9. Dunia Usaha AS Mendesak Dialog Baru
Kamar Dagang AS meminta Gedung Putih membuka jalur diplomasi karena tekanan terhadap eksportir meningkat.
10. Aliansi Ekonomi China–BRICS Menguat
China menandatangani perjanjian dagang preferensial dengan negara BRICS seperti Brasil dan Afrika Selatan, memperkuat blok anti-hegemoni dolar.
11. Efek ke Industri Teknologi AS
Nvidia dan AMD mencatatkan penurunan penjualan di Asia Timur. Pembatasan ekspor teknologi memperburuk situasi.
12. Trump Kampanye dengan Isu “Kemenangan Ekonomi”
Dalam kampanye pemilu 2024, Trump membanggakan “tekanan maksimal” ke China sebagai alat negosiasi jangka panjang, meski data menunjukkan kerugian signifikan ke sektor ekspor AS.
3. Tabel – Timeline Perang Dagang (2018–2025)
| Tahun | Kebijakan AS | Respons China | Dampak Utama |
|---|---|---|---|
| 2018 | Tarif baja & aluminium | Tarif kedelai & otomotif | Ketegangan dimulai |
| 2019 | Tarif barang senilai $200 miliar | Tarif elektronik & bahan baku | Perang tarif meluas |
| 2020 | Perjanjian Fase Satu | Komitmen pembelian besar | Gagal akibat pandemi |
| 2024 | Tarif EV & semikonduktor | Tarif 125% produk AS | Eskalasi besar, pasar terguncang |
4. Dampak Strategis ke Ekonomi Global
Konflik dagang ini bukan lagi sekadar “duel tarif” antara dua raksasa.
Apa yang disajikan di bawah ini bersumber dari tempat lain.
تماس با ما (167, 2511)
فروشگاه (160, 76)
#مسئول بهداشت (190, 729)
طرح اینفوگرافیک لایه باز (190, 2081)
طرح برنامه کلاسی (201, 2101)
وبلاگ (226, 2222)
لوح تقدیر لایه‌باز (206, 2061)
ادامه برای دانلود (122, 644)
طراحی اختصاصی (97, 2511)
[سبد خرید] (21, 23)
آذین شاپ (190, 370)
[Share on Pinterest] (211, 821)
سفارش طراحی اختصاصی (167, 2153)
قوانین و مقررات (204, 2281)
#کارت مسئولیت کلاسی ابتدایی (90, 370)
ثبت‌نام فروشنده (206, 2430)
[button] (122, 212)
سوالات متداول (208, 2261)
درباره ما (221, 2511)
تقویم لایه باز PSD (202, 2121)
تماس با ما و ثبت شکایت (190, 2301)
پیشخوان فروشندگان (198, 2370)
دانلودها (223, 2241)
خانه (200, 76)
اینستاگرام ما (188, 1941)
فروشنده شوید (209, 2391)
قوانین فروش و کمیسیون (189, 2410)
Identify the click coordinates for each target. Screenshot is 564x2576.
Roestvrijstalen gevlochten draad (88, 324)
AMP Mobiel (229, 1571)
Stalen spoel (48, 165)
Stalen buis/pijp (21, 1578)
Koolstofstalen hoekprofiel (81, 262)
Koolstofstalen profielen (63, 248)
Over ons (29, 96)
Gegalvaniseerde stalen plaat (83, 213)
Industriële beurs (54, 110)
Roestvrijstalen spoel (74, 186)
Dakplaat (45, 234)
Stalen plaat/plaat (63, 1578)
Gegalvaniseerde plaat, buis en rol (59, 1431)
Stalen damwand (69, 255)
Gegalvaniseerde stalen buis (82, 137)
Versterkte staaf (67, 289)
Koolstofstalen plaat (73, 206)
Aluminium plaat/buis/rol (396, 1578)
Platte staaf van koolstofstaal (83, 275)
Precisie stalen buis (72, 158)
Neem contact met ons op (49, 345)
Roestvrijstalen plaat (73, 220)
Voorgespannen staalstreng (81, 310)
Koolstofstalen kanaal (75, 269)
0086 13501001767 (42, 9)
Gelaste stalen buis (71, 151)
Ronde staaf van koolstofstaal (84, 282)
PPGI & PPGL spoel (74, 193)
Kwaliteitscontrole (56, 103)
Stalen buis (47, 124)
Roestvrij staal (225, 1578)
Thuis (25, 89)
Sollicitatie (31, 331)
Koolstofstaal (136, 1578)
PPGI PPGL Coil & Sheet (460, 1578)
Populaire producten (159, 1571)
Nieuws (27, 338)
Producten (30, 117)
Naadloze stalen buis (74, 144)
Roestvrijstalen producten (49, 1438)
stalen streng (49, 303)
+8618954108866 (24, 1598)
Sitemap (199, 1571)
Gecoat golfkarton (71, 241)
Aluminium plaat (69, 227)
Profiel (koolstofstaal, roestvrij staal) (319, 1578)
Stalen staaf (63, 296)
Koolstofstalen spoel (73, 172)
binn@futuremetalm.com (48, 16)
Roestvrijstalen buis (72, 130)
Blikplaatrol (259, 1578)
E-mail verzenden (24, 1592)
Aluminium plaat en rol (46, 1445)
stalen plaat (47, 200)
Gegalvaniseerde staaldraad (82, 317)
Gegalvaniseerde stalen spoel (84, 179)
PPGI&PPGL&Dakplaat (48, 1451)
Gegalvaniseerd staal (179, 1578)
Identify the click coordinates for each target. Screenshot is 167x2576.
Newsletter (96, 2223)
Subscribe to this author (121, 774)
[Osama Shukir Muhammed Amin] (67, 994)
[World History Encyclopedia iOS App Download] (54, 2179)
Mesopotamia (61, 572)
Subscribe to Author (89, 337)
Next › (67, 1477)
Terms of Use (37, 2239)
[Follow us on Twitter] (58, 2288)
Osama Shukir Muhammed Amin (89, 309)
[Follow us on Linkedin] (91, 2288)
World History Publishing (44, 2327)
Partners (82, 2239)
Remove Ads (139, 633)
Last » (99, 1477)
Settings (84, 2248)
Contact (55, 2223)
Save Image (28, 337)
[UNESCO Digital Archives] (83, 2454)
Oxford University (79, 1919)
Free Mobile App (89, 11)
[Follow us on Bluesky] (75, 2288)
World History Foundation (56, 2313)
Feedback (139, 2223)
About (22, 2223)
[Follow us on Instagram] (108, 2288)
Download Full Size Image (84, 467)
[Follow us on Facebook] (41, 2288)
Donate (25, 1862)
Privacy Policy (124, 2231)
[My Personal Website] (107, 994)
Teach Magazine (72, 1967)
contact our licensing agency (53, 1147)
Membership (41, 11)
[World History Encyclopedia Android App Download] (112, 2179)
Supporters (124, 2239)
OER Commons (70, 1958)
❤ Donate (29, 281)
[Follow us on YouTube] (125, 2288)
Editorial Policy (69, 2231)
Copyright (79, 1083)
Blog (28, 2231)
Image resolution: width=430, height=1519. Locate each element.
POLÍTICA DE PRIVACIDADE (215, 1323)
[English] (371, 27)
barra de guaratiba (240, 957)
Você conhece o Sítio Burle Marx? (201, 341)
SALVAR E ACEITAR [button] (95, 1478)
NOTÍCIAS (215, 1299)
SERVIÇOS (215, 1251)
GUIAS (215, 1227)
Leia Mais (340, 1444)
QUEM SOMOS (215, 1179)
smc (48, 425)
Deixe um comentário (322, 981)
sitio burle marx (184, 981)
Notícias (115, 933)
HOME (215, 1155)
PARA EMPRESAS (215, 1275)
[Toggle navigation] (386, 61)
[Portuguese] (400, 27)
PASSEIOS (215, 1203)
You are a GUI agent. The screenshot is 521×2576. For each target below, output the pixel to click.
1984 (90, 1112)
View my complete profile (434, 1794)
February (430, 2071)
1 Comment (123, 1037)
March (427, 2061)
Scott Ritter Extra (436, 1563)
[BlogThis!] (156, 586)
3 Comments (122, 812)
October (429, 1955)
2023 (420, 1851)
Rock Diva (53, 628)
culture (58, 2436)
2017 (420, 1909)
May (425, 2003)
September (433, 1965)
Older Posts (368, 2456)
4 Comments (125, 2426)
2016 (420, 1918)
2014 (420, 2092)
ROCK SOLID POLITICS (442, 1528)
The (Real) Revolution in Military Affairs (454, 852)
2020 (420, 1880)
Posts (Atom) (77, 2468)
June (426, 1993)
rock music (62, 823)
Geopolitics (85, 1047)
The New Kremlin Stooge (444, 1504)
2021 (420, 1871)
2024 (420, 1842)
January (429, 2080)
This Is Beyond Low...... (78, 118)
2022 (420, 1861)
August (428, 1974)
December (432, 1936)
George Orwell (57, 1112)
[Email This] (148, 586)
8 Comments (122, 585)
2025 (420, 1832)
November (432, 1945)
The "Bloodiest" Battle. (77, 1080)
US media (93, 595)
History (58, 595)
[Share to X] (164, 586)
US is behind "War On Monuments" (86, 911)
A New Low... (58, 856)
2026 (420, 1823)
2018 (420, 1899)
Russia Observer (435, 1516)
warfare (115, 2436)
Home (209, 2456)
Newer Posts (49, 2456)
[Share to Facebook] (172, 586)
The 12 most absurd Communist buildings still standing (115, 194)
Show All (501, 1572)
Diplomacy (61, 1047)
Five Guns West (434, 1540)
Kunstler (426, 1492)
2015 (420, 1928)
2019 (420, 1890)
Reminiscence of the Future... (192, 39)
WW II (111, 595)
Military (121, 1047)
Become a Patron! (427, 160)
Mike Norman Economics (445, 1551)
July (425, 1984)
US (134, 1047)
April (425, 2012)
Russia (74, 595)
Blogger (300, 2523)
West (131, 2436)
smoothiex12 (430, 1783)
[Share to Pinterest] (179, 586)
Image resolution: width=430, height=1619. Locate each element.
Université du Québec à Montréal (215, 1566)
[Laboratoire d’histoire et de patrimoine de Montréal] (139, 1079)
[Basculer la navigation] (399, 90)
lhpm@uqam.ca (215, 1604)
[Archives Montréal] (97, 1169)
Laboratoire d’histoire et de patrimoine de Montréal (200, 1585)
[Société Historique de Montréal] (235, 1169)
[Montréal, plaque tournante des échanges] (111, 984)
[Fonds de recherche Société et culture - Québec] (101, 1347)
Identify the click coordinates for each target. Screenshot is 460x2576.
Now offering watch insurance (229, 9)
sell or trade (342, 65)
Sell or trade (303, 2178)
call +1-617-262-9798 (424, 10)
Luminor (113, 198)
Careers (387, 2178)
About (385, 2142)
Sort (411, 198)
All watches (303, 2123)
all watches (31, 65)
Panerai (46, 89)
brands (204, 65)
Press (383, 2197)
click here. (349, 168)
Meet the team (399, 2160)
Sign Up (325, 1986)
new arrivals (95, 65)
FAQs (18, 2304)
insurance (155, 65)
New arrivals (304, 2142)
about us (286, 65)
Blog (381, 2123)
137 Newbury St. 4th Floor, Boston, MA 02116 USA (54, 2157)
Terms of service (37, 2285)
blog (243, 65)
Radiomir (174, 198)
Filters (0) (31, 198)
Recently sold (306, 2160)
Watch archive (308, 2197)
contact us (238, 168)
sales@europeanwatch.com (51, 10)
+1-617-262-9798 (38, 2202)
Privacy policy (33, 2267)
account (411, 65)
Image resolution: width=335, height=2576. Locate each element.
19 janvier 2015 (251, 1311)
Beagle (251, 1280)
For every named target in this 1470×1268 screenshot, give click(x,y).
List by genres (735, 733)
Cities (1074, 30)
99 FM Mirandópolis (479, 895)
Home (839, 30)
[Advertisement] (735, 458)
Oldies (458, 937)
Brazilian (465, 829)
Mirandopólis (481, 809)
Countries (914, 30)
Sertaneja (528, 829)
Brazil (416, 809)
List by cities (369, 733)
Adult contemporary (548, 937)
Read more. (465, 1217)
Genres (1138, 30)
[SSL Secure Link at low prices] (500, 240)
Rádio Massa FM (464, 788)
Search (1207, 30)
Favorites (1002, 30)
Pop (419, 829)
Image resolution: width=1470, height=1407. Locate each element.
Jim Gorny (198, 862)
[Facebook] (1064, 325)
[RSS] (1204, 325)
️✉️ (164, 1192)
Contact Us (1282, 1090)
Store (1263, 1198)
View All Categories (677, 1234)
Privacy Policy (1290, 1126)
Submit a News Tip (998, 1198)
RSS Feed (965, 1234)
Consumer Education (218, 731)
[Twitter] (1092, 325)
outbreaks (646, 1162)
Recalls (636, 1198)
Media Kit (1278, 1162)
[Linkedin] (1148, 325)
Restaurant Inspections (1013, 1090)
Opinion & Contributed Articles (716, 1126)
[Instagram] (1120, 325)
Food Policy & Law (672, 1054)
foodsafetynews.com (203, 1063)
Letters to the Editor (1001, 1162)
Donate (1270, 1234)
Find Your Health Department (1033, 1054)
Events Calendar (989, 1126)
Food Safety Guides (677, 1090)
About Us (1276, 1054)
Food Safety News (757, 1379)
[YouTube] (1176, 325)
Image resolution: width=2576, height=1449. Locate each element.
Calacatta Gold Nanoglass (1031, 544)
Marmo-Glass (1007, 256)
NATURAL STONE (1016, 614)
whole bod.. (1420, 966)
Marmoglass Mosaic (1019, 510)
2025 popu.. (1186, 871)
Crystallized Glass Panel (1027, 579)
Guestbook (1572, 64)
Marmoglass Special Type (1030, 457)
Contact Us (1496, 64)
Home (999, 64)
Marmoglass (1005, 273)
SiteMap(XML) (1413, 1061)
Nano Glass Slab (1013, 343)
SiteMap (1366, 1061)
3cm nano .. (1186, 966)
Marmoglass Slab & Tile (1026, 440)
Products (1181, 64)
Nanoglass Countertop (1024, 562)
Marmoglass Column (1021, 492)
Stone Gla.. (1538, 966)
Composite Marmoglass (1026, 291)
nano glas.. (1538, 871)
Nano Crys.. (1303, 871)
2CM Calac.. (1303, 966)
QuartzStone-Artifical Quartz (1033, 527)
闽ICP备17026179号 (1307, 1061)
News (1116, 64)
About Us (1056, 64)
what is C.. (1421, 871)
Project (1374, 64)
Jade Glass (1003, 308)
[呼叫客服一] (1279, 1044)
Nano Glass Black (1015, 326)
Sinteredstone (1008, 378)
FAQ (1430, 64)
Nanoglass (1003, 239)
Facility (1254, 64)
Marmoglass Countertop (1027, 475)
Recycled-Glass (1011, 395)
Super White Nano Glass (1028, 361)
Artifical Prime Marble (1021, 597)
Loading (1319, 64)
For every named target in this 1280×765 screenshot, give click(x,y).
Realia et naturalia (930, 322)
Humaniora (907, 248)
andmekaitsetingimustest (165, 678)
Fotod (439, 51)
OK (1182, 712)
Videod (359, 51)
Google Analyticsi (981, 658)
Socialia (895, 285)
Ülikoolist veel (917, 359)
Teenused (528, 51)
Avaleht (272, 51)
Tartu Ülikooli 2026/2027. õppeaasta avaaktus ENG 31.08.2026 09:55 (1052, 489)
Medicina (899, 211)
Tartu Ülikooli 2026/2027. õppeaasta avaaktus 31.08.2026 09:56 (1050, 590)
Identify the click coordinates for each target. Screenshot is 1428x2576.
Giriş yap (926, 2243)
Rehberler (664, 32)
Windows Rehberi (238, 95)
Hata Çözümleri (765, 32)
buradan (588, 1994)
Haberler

Implikasinya kini menyentuh:
- Rantai pasok global: Diversifikasi keluar dari China makin cepat.
- Inflasi dunia: Barang jadi lebih mahal akibat biaya produksi dan logistik.
- Ketidakpastian investasi: Investor menahan ekspansi lintas negara karena risiko geopolitik tinggi.
- Aliansi baru: Blok ekonomi seperti BRICS dan RCEP makin relevan sebagai tandingan Barat.
5. Siapa Diuntungkan, Siapa Dirugikan?
Tak ada pemenang sejati dalam perang dagang yang berlarut-larut.
- Trump dapat modal politik dari retorika keras, tapi pelaku bisnis AS menanggung beban tarif.
- China kehilangan sebagian ekspor, tapi sekaligus memperkuat kemandirian industri dan aliansi non-Barat.
- Dunia usaha harus menavigasi ketidakpastian, sementara negara berkembang seperti Vietnam dan India justru memetik peluang
6. Saatnya Realisme Ekonomi, Bukan Nasionalisme Buta
Konflik dagang ini adalah pengingat bahwa dunia sudah tidak bisa lagi berpikir secara zero-sum. Ekonomi global saling terhubung, dan kebijakan proteksionis berlebihan hanya akan memperlambat pemulihan.
Bagi pelaku bisnis dan investor, penting untuk terus memantau perkembangan geopolitik ini secara objektif—bukan hanya lewat headline politik, tapi juga data riil, dinamika pasar, dan tren kebijakan jangka panjang.
“Dalam ekonomi global, yang paling adaptif yang bertahan—bukan yang paling agresif.”